→ **Given task**:
Please write out the records below exactly, line for line.

--- Records for this exercise ---

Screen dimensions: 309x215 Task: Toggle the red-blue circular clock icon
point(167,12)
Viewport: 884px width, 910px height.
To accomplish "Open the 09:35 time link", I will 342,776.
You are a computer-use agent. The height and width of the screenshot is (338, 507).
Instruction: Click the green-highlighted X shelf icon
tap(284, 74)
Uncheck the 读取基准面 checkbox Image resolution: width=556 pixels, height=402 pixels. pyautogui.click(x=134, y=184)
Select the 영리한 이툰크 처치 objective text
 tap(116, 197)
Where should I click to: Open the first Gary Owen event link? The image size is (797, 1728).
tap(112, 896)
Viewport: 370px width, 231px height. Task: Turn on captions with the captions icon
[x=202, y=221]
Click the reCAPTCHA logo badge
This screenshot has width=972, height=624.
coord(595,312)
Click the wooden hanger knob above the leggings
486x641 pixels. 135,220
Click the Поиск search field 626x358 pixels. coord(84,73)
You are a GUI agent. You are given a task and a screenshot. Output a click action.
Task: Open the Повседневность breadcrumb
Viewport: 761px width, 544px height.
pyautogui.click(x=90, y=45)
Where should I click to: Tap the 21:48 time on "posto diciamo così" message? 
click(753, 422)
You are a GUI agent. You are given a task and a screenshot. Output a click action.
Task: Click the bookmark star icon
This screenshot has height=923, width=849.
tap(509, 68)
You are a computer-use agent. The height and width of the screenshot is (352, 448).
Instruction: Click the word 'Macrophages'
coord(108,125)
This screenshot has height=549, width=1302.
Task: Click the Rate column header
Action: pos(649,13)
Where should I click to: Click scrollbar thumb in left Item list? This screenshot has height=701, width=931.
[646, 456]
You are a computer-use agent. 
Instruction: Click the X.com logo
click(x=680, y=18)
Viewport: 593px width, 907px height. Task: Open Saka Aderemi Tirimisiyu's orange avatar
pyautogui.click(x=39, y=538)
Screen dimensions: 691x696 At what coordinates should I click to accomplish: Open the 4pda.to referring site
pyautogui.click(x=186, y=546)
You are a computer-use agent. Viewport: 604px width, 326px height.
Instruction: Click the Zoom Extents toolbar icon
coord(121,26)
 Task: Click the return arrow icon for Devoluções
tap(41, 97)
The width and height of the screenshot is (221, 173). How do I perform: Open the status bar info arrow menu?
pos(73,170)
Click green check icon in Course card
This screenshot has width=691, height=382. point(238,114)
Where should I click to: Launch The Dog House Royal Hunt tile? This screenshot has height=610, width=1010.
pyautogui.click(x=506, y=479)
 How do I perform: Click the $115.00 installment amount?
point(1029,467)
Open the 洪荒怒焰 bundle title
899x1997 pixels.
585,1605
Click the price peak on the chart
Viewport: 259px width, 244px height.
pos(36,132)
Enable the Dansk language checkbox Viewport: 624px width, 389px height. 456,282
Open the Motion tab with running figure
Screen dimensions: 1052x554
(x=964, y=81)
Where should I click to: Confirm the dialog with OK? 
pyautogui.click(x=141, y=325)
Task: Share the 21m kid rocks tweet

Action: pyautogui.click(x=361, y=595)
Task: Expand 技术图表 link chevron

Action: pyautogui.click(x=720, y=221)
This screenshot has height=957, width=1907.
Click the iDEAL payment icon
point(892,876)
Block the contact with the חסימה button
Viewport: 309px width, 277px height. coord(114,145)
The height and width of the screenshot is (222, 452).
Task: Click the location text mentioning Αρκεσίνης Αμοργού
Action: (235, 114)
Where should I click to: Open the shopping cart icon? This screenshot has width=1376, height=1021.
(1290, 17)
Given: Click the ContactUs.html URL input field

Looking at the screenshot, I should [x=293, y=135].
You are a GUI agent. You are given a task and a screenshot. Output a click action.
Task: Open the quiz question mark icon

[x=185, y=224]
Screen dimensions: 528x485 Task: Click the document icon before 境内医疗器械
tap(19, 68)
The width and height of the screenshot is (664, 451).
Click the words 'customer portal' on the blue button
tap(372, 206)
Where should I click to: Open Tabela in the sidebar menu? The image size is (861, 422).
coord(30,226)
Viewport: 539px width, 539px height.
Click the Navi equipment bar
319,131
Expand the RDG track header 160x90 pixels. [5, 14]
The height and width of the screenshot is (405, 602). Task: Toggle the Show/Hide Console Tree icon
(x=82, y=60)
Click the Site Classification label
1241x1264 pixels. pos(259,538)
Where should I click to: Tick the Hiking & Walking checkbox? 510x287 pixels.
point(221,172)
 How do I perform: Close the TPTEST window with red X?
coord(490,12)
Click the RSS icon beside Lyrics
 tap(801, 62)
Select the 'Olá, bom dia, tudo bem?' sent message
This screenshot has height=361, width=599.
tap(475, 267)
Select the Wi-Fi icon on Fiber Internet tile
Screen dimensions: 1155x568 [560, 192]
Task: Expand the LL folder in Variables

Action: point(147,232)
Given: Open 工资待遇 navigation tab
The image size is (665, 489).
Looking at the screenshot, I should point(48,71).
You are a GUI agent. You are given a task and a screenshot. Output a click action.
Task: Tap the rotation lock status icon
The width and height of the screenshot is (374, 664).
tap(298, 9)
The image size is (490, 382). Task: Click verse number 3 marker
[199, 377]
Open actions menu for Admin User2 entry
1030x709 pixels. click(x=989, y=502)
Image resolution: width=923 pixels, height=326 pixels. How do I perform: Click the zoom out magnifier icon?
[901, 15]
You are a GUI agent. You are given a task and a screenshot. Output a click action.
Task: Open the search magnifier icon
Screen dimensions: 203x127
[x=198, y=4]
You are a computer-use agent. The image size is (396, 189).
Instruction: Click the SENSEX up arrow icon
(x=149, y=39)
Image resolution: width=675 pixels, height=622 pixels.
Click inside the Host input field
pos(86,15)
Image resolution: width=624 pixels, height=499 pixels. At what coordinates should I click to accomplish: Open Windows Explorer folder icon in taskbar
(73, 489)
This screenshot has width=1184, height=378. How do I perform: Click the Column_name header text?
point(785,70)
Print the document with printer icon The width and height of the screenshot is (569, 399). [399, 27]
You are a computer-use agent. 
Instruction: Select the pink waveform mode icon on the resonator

---

→ **Output for this exercise**:
Screen dimensions: 309x215 Task: Toggle the red-blue circular clock icon
point(167,12)
Viewport: 884px width, 910px height.
To accomplish "Open the 09:35 time link", I will 342,776.
You are a computer-use agent. The height and width of the screenshot is (338, 507).
Instruction: Click the green-highlighted X shelf icon
tap(284, 74)
Uncheck the 读取基准面 checkbox Image resolution: width=556 pixels, height=402 pixels. pyautogui.click(x=134, y=184)
Select the 영리한 이툰크 처치 objective text
 tap(116, 197)
Where should I click to: Open the first Gary Owen event link? The image size is (797, 1728).
tap(112, 896)
Viewport: 370px width, 231px height. Task: Turn on captions with the captions icon
[x=202, y=221]
Click the reCAPTCHA logo badge
This screenshot has width=972, height=624.
coord(595,312)
Click the wooden hanger knob above the leggings
486x641 pixels. 135,220
Click the Поиск search field 626x358 pixels. coord(84,73)
You are a GUI agent. You are given a task and a screenshot. Output a click action.
Task: Open the Повседневность breadcrumb
Viewport: 761px width, 544px height.
pyautogui.click(x=90, y=45)
Where should I click to: Tap the 21:48 time on "posto diciamo così" message? 
click(753, 422)
You are a GUI agent. You are given a task and a screenshot. Output a click action.
Task: Click the bookmark star icon
This screenshot has height=923, width=849.
tap(509, 68)
You are a computer-use agent. The height and width of the screenshot is (352, 448).
Instruction: Click the word 'Macrophages'
coord(108,125)
This screenshot has height=549, width=1302.
Task: Click the Rate column header
Action: pos(649,13)
Where should I click to: Click scrollbar thumb in left Item list? This screenshot has height=701, width=931.
[646, 456]
You are a computer-use agent. 
Instruction: Click the X.com logo
click(x=680, y=18)
Viewport: 593px width, 907px height. Task: Open Saka Aderemi Tirimisiyu's orange avatar
pyautogui.click(x=39, y=538)
Screen dimensions: 691x696 At what coordinates should I click to accomplish: Open the 4pda.to referring site
pyautogui.click(x=186, y=546)
You are a computer-use agent. Viewport: 604px width, 326px height.
Instruction: Click the Zoom Extents toolbar icon
coord(121,26)
 Task: Click the return arrow icon for Devoluções
tap(41, 97)
The width and height of the screenshot is (221, 173). How do I perform: Open the status bar info arrow menu?
pos(73,170)
Click green check icon in Course card
This screenshot has width=691, height=382. point(238,114)
Where should I click to: Launch The Dog House Royal Hunt tile? This screenshot has height=610, width=1010.
pyautogui.click(x=506, y=479)
 How do I perform: Click the $115.00 installment amount?
point(1029,467)
Open the 洪荒怒焰 bundle title
899x1997 pixels.
585,1605
Click the price peak on the chart
Viewport: 259px width, 244px height.
pos(36,132)
Enable the Dansk language checkbox Viewport: 624px width, 389px height. 456,282
Open the Motion tab with running figure
Screen dimensions: 1052x554
(x=964, y=81)
Where should I click to: Confirm the dialog with OK? 
pyautogui.click(x=141, y=325)
Task: Share the 21m kid rocks tweet

Action: pyautogui.click(x=361, y=595)
Task: Expand 技术图表 link chevron

Action: pyautogui.click(x=720, y=221)
This screenshot has height=957, width=1907.
Click the iDEAL payment icon
point(892,876)
Block the contact with the חסימה button
Viewport: 309px width, 277px height. coord(114,145)
The height and width of the screenshot is (222, 452).
Task: Click the location text mentioning Αρκεσίνης Αμοργού
Action: (235, 114)
Where should I click to: Open the shopping cart icon? This screenshot has width=1376, height=1021.
(1290, 17)
Given: Click the ContactUs.html URL input field

Looking at the screenshot, I should [x=293, y=135].
You are a GUI agent. You are given a task and a screenshot. Output a click action.
Task: Open the quiz question mark icon

[x=185, y=224]
Screen dimensions: 528x485 Task: Click the document icon before 境内医疗器械
tap(19, 68)
The width and height of the screenshot is (664, 451).
Click the words 'customer portal' on the blue button
tap(372, 206)
Where should I click to: Open Tabela in the sidebar menu? The image size is (861, 422).
coord(30,226)
Viewport: 539px width, 539px height.
Click the Navi equipment bar
319,131
Expand the RDG track header 160x90 pixels. [5, 14]
The height and width of the screenshot is (405, 602). Task: Toggle the Show/Hide Console Tree icon
(x=82, y=60)
Click the Site Classification label
1241x1264 pixels. pos(259,538)
Where should I click to: Tick the Hiking & Walking checkbox? 510x287 pixels.
point(221,172)
 How do I perform: Close the TPTEST window with red X?
coord(490,12)
Click the RSS icon beside Lyrics
 tap(801, 62)
Select the 'Olá, bom dia, tudo bem?' sent message
This screenshot has height=361, width=599.
tap(475, 267)
Select the Wi-Fi icon on Fiber Internet tile
Screen dimensions: 1155x568 [560, 192]
Task: Expand the LL folder in Variables

Action: point(147,232)
Given: Open 工资待遇 navigation tab
The image size is (665, 489).
Looking at the screenshot, I should point(48,71).
You are a GUI agent. You are given a task and a screenshot. Output a click action.
Task: Tap the rotation lock status icon
The width and height of the screenshot is (374, 664).
tap(298, 9)
The image size is (490, 382). Task: Click verse number 3 marker
[199, 377]
Open actions menu for Admin User2 entry
1030x709 pixels. click(x=989, y=502)
Image resolution: width=923 pixels, height=326 pixels. How do I perform: Click the zoom out magnifier icon?
[901, 15]
You are a GUI agent. You are given a task and a screenshot. Output a click action.
Task: Open the search magnifier icon
Screen dimensions: 203x127
[x=198, y=4]
You are a computer-use agent. The image size is (396, 189).
Instruction: Click the SENSEX up arrow icon
(x=149, y=39)
Image resolution: width=675 pixels, height=622 pixels.
Click inside the Host input field
pos(86,15)
Image resolution: width=624 pixels, height=499 pixels. At what coordinates should I click to accomplish: Open Windows Explorer folder icon in taskbar
(73, 489)
This screenshot has width=1184, height=378. How do I perform: Click the Column_name header text?
point(785,70)
Print the document with printer icon The width and height of the screenshot is (569, 399). [399, 27]
You are a computer-use agent. 
Instruction: Select the pink waveform mode icon on the resonator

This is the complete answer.